Beans with Lamb, Pork, and Sausage
|Great northern beans||1 Pound|
|Water||6 Cup (96 tbs)|
|Onions||2 Medium, chopped|
|Vegetable oil||1 Tablespoon|
|Boned lamb||1 Pound, cut into 2 inch chunks (shoulder or leg)|
|Pork||1⁄2 Pound, cut into 1 1/2 inch chunks|
|Celery stalk||1 , thinly sliced|
|Carrot||1 , thinly sliced|
|Green onions||2 , chopped|
|Polish sausage||1⁄2 Pound, thinly sliced|
|Red wine||1 Cup (16 tbs)|
|Tomato paste||2 Tablespoon|
|Garlic||2 Clove (10 gm), minced|
|Chopped parsley||3 Tablespoon|
|Cayenne pepper||1 Dash|
|Beef bouillon||2 Cup (32 tbs)|
|Packaged bread crumbs||2 Tablespoon|
1. Preheat oven moderate to 375 °F
2. Wash beans.
3. In a pan add beans with 6 cups water.
4. Bring to boil and cook for 2 minutes.
5. Take off from heat and keep covered for 1 hour.
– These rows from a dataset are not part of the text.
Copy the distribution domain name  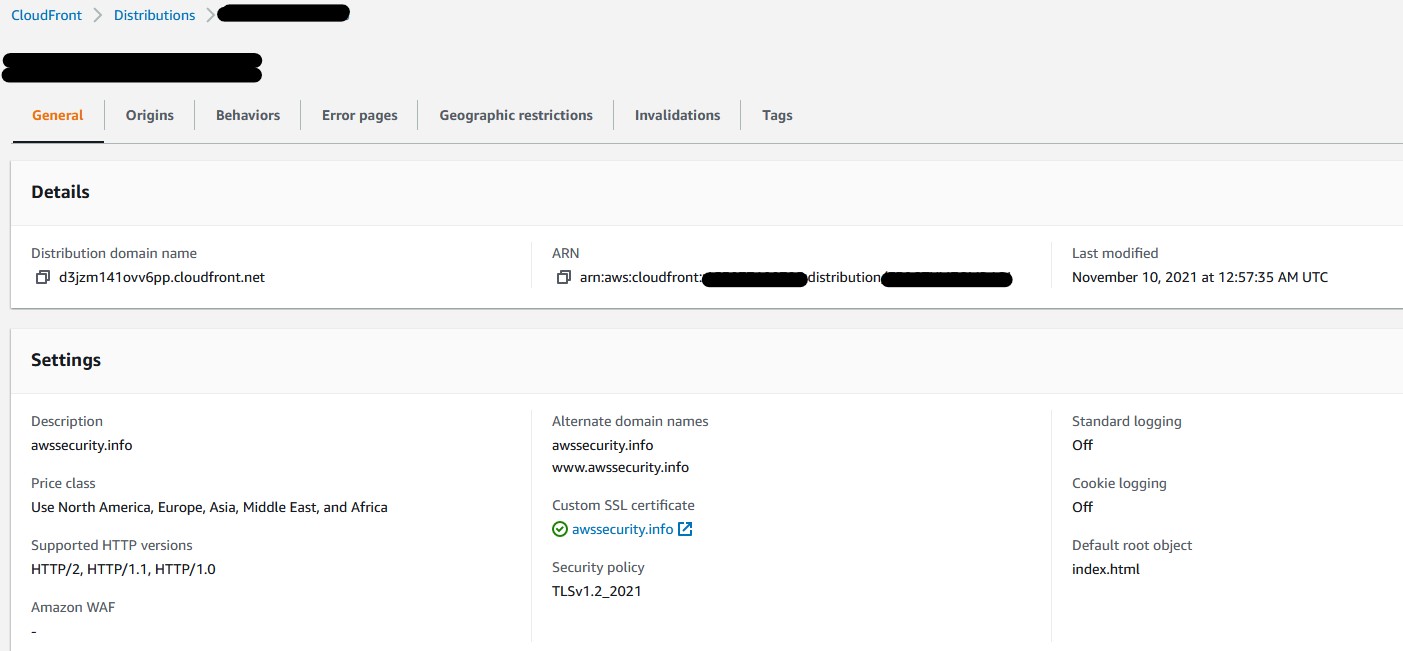pyautogui.click(x=42, y=277)
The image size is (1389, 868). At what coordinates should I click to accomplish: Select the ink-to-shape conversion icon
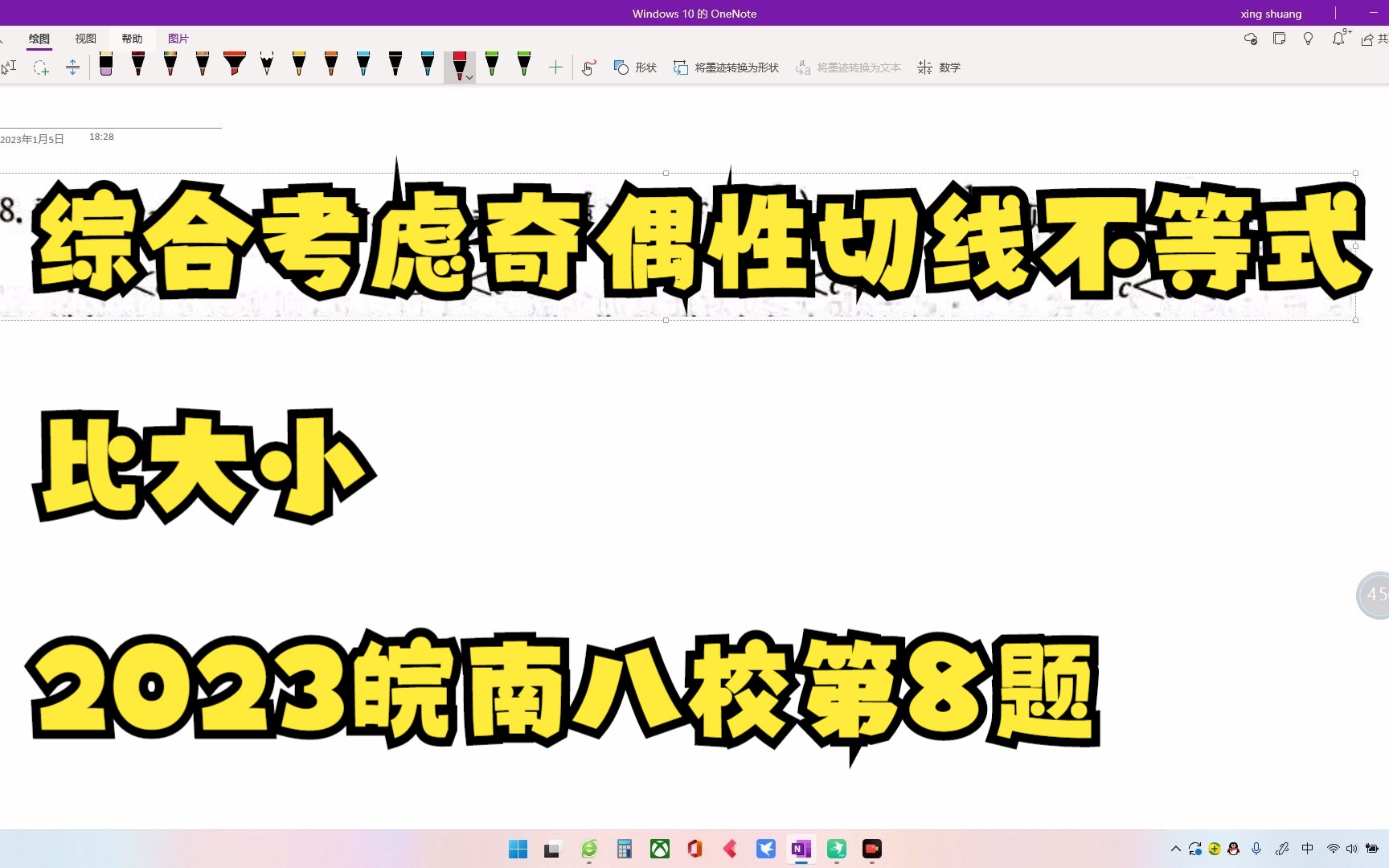pyautogui.click(x=680, y=68)
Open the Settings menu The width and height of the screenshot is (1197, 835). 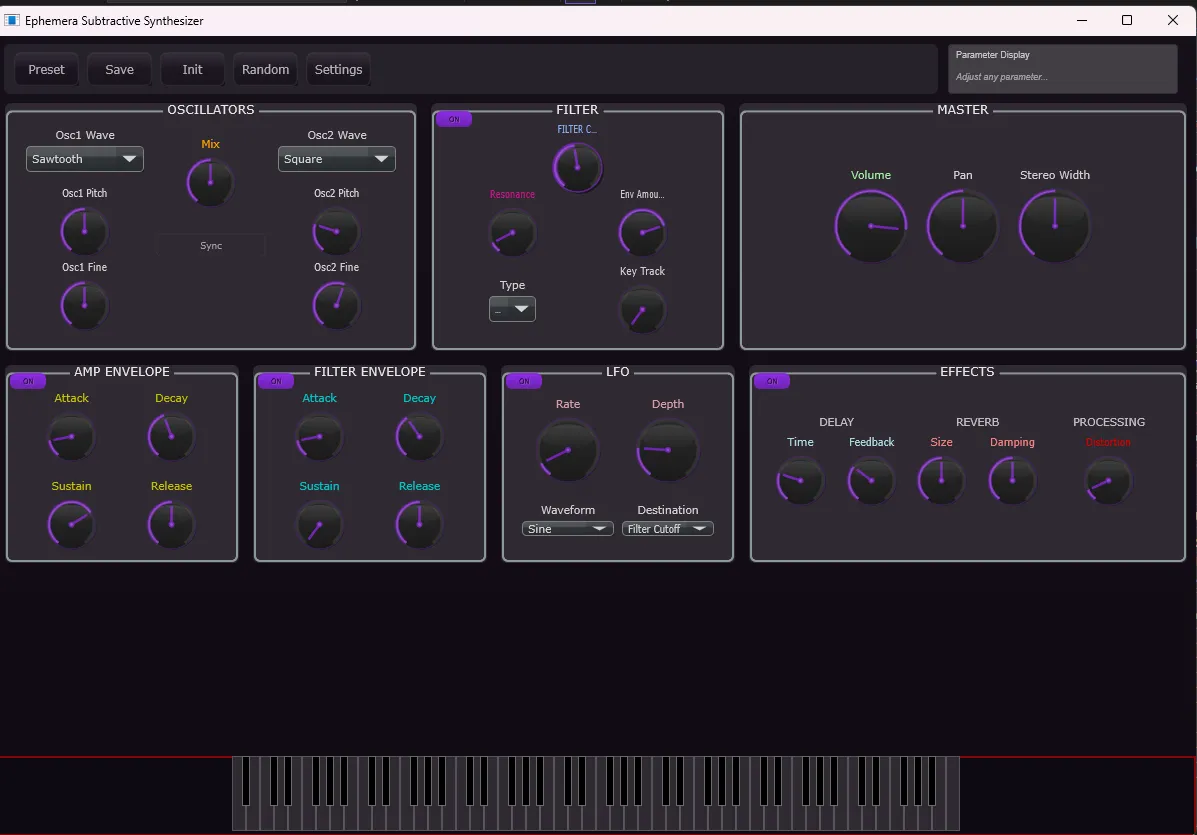(338, 70)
6. Add onions, salt, pepper, bay leaf, and cloves to beans.
7. Cook covered for 1 hour.
8. Drain beans and reserve the liquid.
9. In a frying pan heat 1 tablespoon butter and oil. Add lamb and pork. Fry until brown.
10. Stir in celery, carrot, onions, and sausage.
11. Pour wine over it and simmer for 40 minutes.
12. Mix tomato paste, garlic, and parsley.
13. Season with cayenne.
14. Stir and simmer for 5 minutes.
15. Add beans and mix thoroughly.
16. Grease an ovenproof casserole and spoon cassoulet into it.
17. Pour bean liquid or bouillon to the brim.
18. Sprinkle bread crumbs over it and dot with 1 tablespoon butter.
19. Bake in oven for 1 hour.
20. Serve with chunks of French bread and red wine.